Tosca par Pier-Francesco Maestrini (© Marie Pétry)
Le Théâtre de Tours est un bel établissement, dans la grande tradition des théâtres bourgeois à l’italienne du 19ème siècle. La salle est cependant de taille moyenne. Ainsi l’orchestre est-il un peu réduit par rapport à celui idéalement attendu dans Puccini. La fosse, avec deux loges réquisitionnées, abrite cependant un orchestre flamboyant sous la baguette inspirée de Benjamin Pionnier, qui sait faire ressortir de la partition les subtilités, mais aussi les moments les plus intenses, tant du côté de l’action tragique que des pics de passions (la violence des événements et de l’intensité amoureuse sont constamment au rendez-vous).
Tous les petits rôles sont tenus avec conviction et efficacité : Ziyan Atfeh, émouvant Cesare Angelotti ; Raphaël Brémard, obséquieux à souhait en Spoletta ; François Bazola, très convaincant en Sciarrone ; Francis Dudziak campant un « sagrestano » à la fois bigot et bouffe ; enfin Julie Girerd qui prête sa jolie voix au Pastore du 3e Acte. C'est dans les détails que l'on sent l’efficacité du travail du chef de chant, pour conférer une bonne tenue et une réelle homogénéité à l'ensemble du spectacle ! Les chœurs renforcés par la maîtrise du Conservatoire tiennent leur partie et savent s’intégrer à la mise en scène dans la plus grande lisibilité. Il faut trois artistes complets pour incarner les flux énergétiques de cette partition, qui ne peut pas être assumée avec seulement de belles voix. Il s’agit d’une dramaturgie musicale déferlante d’énergies qu’il convient d’incarner, de représenter, non seulement musicalement et vocalement mais aussi théâtralement.
Tosca par Pier-Francesco Maestrini (© Marie Pétry)

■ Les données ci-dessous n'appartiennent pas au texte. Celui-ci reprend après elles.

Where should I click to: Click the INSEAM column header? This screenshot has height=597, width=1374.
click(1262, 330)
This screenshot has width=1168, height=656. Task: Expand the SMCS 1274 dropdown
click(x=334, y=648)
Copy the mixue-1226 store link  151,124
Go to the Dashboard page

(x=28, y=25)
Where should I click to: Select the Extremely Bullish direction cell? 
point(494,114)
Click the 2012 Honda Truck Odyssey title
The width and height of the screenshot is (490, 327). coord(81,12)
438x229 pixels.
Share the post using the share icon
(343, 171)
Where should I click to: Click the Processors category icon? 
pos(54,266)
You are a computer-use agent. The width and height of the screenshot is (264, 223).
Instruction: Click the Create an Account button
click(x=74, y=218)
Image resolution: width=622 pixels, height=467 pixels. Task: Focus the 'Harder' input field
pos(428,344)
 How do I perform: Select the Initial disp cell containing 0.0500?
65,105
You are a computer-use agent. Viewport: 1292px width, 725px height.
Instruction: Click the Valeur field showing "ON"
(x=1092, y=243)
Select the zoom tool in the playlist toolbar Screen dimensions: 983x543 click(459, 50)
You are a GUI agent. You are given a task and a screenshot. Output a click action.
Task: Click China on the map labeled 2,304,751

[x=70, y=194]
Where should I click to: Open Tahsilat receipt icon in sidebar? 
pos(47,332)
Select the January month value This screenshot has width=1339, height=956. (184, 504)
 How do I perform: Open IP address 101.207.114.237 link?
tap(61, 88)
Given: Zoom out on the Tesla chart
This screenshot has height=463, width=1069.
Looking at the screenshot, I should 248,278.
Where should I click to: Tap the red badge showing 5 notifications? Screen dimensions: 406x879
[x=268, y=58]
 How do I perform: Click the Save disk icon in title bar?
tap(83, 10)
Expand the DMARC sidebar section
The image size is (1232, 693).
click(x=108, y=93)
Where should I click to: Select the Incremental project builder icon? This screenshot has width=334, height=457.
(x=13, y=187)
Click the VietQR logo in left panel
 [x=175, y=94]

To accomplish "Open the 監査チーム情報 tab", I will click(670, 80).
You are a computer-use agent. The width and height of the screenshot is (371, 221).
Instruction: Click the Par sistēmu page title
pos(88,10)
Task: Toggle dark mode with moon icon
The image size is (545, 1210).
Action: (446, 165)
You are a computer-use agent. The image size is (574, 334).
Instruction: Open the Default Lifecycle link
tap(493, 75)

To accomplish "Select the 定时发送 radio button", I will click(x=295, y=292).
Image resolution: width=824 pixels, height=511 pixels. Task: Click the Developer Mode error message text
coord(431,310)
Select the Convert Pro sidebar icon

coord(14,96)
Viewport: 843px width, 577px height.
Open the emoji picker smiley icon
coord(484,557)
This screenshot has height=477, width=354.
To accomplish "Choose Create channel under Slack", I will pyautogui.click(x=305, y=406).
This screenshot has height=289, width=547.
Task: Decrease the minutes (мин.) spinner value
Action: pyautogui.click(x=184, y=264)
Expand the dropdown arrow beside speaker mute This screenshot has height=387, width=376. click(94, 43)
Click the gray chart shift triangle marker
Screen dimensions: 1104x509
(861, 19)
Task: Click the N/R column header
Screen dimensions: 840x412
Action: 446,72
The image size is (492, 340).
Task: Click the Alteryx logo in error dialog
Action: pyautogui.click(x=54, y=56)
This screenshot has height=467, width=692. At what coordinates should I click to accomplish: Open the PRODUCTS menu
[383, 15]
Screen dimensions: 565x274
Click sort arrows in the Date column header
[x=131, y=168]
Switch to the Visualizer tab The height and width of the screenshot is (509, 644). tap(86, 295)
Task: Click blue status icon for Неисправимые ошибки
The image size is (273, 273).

Au baryton Valdis Janson était dévolue la responsabilité d’incarner Scarpia. Avec une présence scénique très convaincante, un physique avenant, il sait donner à voir toutes les facettes sombres et basses du rôle. Ce qui ne s’est pas totalement traduit dans le son. Il a une belle voix, mais plutôt claire et juvénile, donc ni assez large ni évidemment assez « sombre » pour incarner « sonorement » ce qu'il sait représenter visuellement. Sa voix claire et métallisée (pour incarner la noirceur du personnage) se déploie très bien, ici, dans ce format de salle avec cet orchestre. Il ne pourrait sans doute pas assumer ce rôle dans une grande salle d’opéra, mais il tient son rang. Puccini n’a pas écrit de « tubes » solistes pour Scarpia (il a bien sûr en revanche sont magnifique Te Deum), il a réservé les morceaux les plus lyriques et mélodiques aux moments amoureux, mais il lui a donné une prose théâtrale abondante et variée, déployant toutes les nuances du gris au noir le plus absolu, dont s’est très bien acquitté Valdis Janson.
Valdis Jansons - Tosca par Pier-Francesco Maestrini (© Marie Pétry)
Tosca est incarnée par Maria Katzarava, une jeune soprano mexicaine, dotée d’une voix solide, avec un médium corsé et un aigu bravache, capable parfois de jolies nuances (son Vissi d’arte est de ce point de vue très intéressant), mais avec quelques petites réserves néanmoins : de légers problèmes dans l’articulation de la voix mixte et du bas medium, produisant quelques sons improbables, et parfois dans les moments de véhémence continus, des sons criés plus que chantés. Mais sinon, elle sait incarner vocalement toutes les nuances du « parcours » intérieur du personnage, lui conférant à la fin la grandeur qui sied. Ce n’est cependant pas une actrice née, et même si elle accomplit tout ce qui lui est demandé (et le metteur en scène ne l’a pas ménagée), avec une malaisance physique manifeste, le visuel n’était pas en réelle phase avec la magnifique prestation vocale.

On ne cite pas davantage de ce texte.